### PROBLEM DETAILS
Set down the entries exactly as they appear, apart from the images, which stay out.

### THE DATA
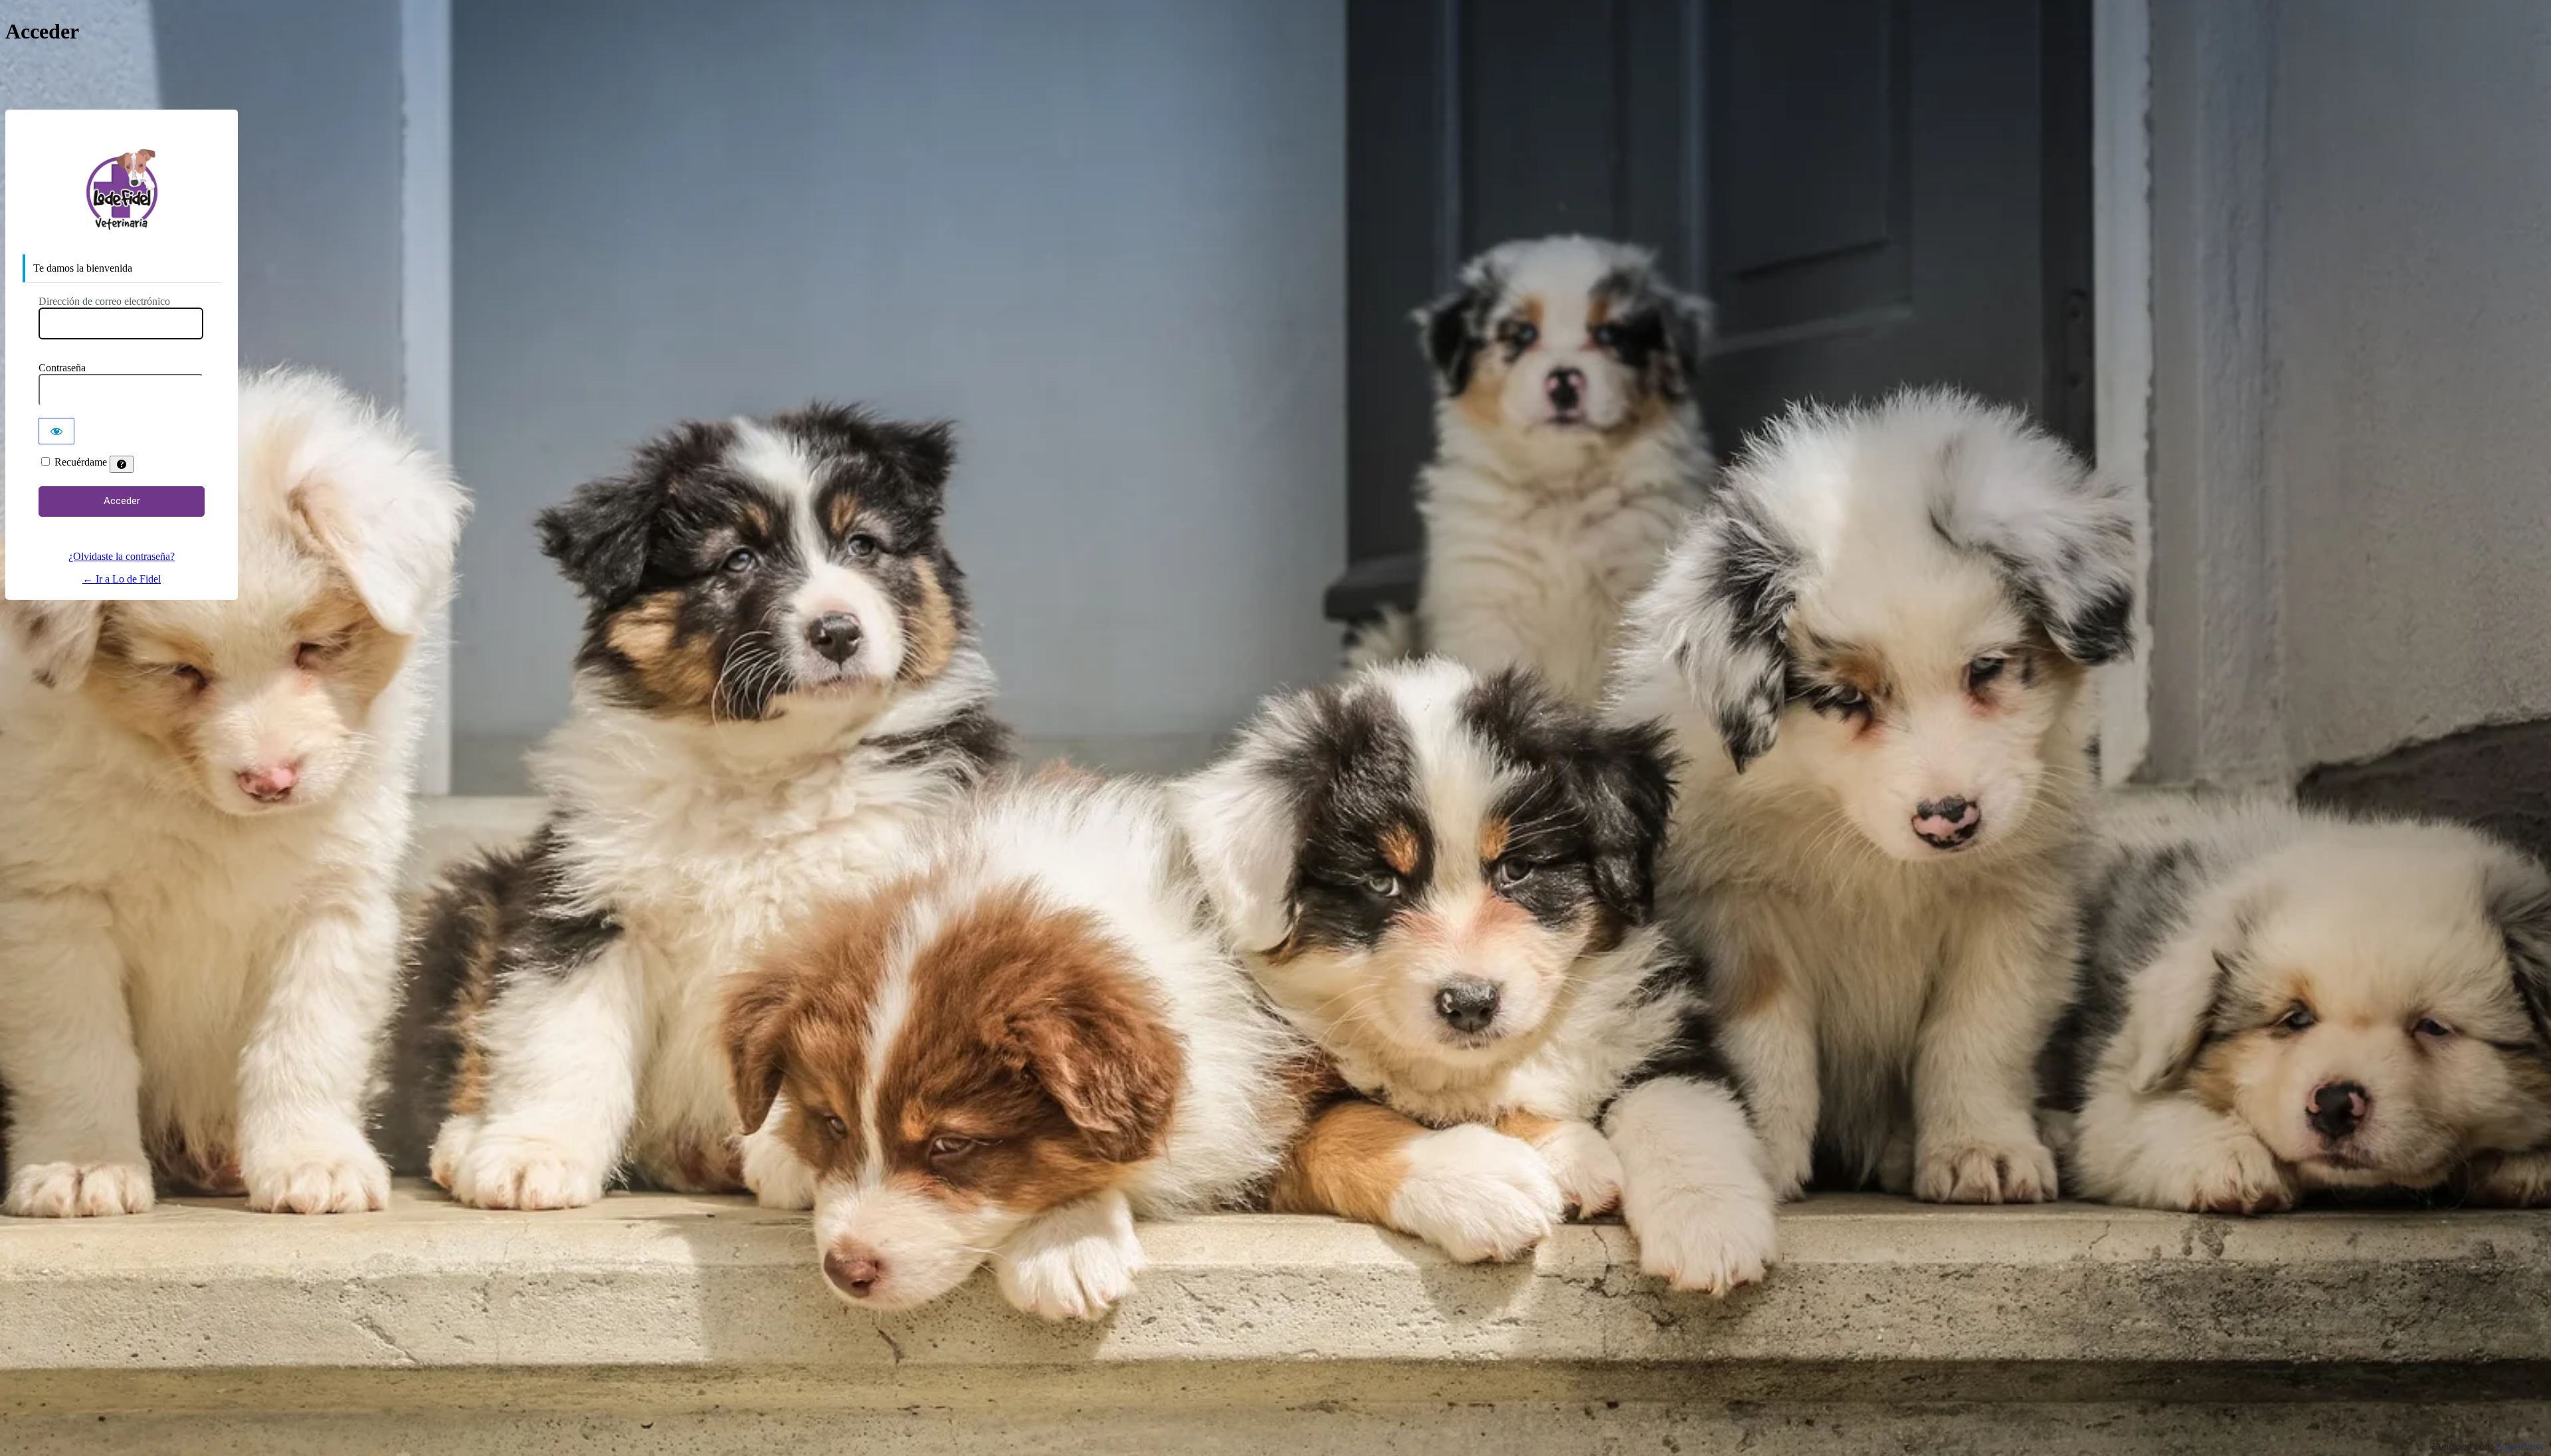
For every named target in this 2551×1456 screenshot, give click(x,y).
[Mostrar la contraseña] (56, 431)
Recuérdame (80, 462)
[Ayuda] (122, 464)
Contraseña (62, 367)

### ANSWER BELOW
For every named target in this 2551×1456 screenshot, give click(x,y).
[Mostrar la contraseña] (56, 431)
Recuérdame (80, 462)
[Ayuda] (122, 464)
Contraseña (62, 367)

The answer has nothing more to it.